肛門とは
肛門の構造について
- 歯状線:直腸(粘膜)の肛門(皮膚)の境目です。
- 肛門陰窩:歯状線のところにあるくぼみです。
- 括約筋:肛門を閉じる働きをする筋肉です。内括約筋と外括約筋がある。
- 肛門のクッション:網目状に広がった血管があり、弾力性に富んだ部位です。
肛門の機能
肛門は消化管の終点となる器官で、排便に関する機能をコントロールしています。
口から摂り入れられた食べ物は胃と小腸で消化・吸収され、残った不要物が大腸で便となって肛門に届けられます。肛門はその便が無意識に漏れ出ないよう出口を締めながら貯留し、やがて便意をもよおした際に出口をゆるめて体外へと送り出します。肛門はこうした一連の働きを機能させるためにとても複雑かつ繊細な構造をしており、それにより便とガス(おなら)を区別したり、便の硬さや太さを感じ取ったりもしながら、周りを囲む括約筋によって状況に応じた収縮と弛緩を繰り返しています。

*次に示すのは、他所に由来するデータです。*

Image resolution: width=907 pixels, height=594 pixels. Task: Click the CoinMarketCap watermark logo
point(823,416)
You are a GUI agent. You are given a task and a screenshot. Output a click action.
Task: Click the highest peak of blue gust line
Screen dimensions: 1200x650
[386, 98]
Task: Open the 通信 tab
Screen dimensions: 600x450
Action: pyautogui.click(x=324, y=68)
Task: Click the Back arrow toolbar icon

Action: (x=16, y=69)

しかし、こうした肛門の構造や働きのどこかに何らかの異常が生じると、肛門やその周辺にさまざまな病気が発生することがあります。中でも代表的な病気が、痔核(いぼ痔)、裂肛(切れ痔)、痔ろう(穴痔)で、この3つは三大肛門疾患とも呼ばれています。
当院肛門科の診察について
肛門科を訪れようとする際、最初にためらいの原因となるのが、おそらく恥ずかしさではないでしょうか。特に、どのような姿勢や恰好で診察を受けることになるのかという不安がその大部分を占めるのではないかと思われます。
当院では診察の際、横向きに寝そべって軽く両膝を曲げるだけの姿勢をとっていただいております。この姿勢は患者様の恥ずかしさ軽減やリラックスのしやすさなどに優れているとして、肛門科の診察では広く採り入れられているもので、Abelの体位といいます。この体位ならズボンや下着を膝上程度まで下げるだけで問題なく診察可能ですので、特に脱衣の必要もありません。

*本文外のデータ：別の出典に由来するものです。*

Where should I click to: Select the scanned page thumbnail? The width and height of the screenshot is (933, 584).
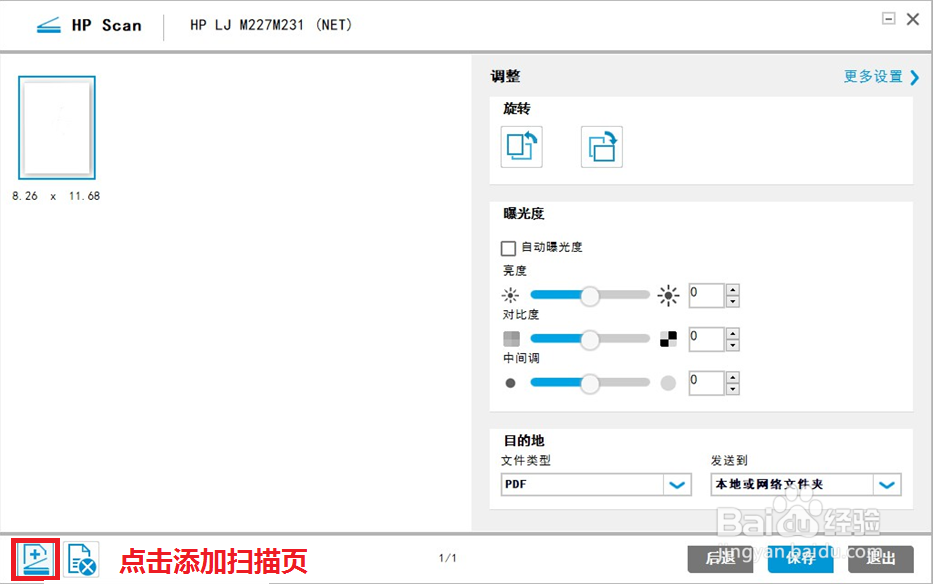click(56, 127)
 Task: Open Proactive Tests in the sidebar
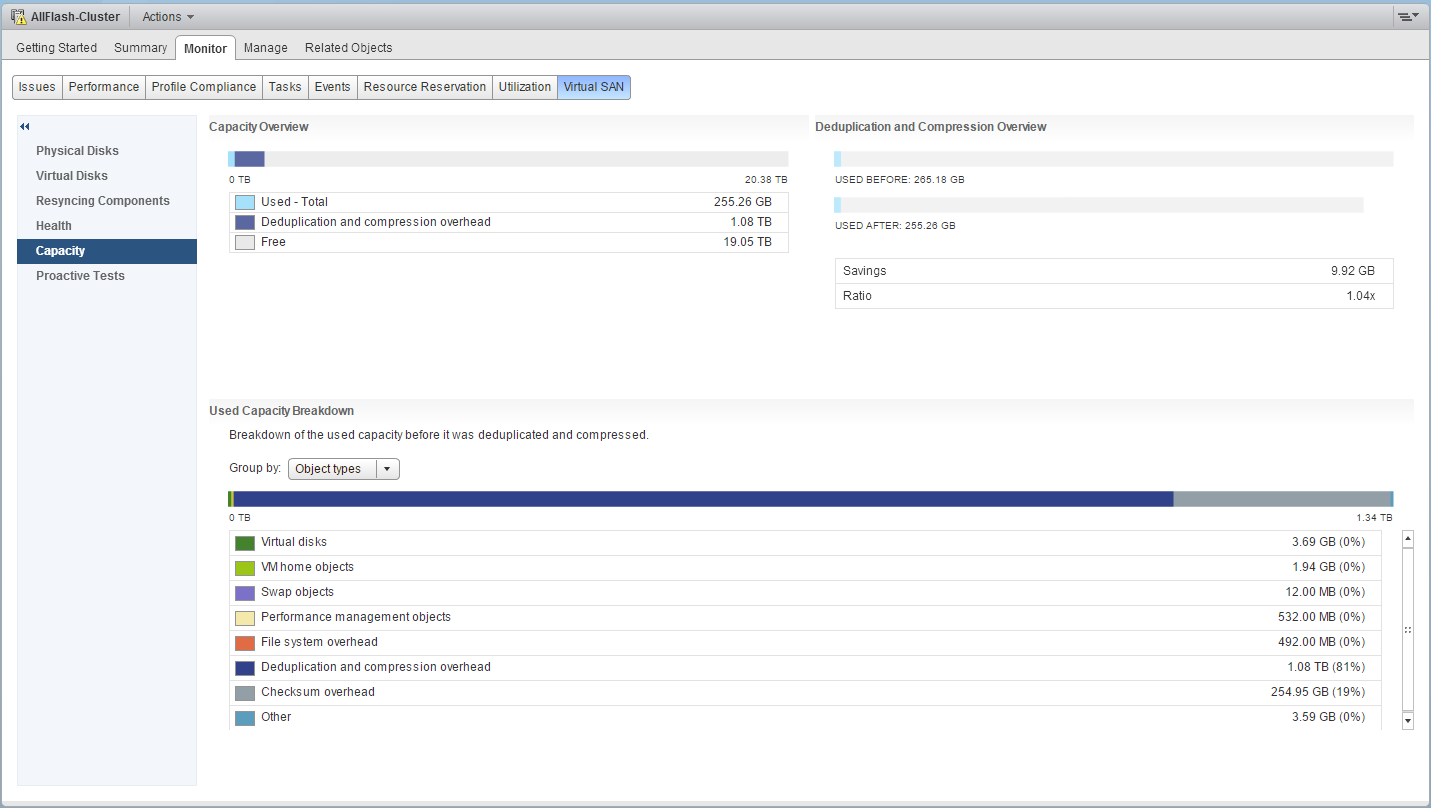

さらに、肛門科を受診する目的でいらっしゃったことがわからないようにするために、口頭で伝えていただかなくとも受付が完了するような仕組みをご用意するなど、随所でプライバシーへの配慮に努めておりますので、どうぞ安心してご来院ください。
当院肛門科の診察の流れ
1問診
受付時にご記入いただいた問診票の内容を参考にしながら、現在の自覚症状などをより詳細にお伺いします。
2肛門の診察準備
診察室を閉め切るとともにカーテンで遮るなどしてプライバシーに配慮しながら、診察台にて肛門を診察するための姿勢をとっていただきます。
3肛門の診察
肛門の外側を観察する視診、ゴム手袋をした指を挿入して肛門の内部の感触をチェックする触診、細い筒状の肛門鏡を挿入して内部を観察する肛門鏡検査などを行います。指や肛門鏡の挿入時には医療用の潤滑ゼリーを用いるので、痛みを極力感じないよう配慮しております。
4診断・説明
ここまでの診察や検査の結果を踏まえて医師が診断を下し、今後の治療方針をご説明します。
※診断が確定しきれなかった場合には、さらに他の検査が必要になることもあります。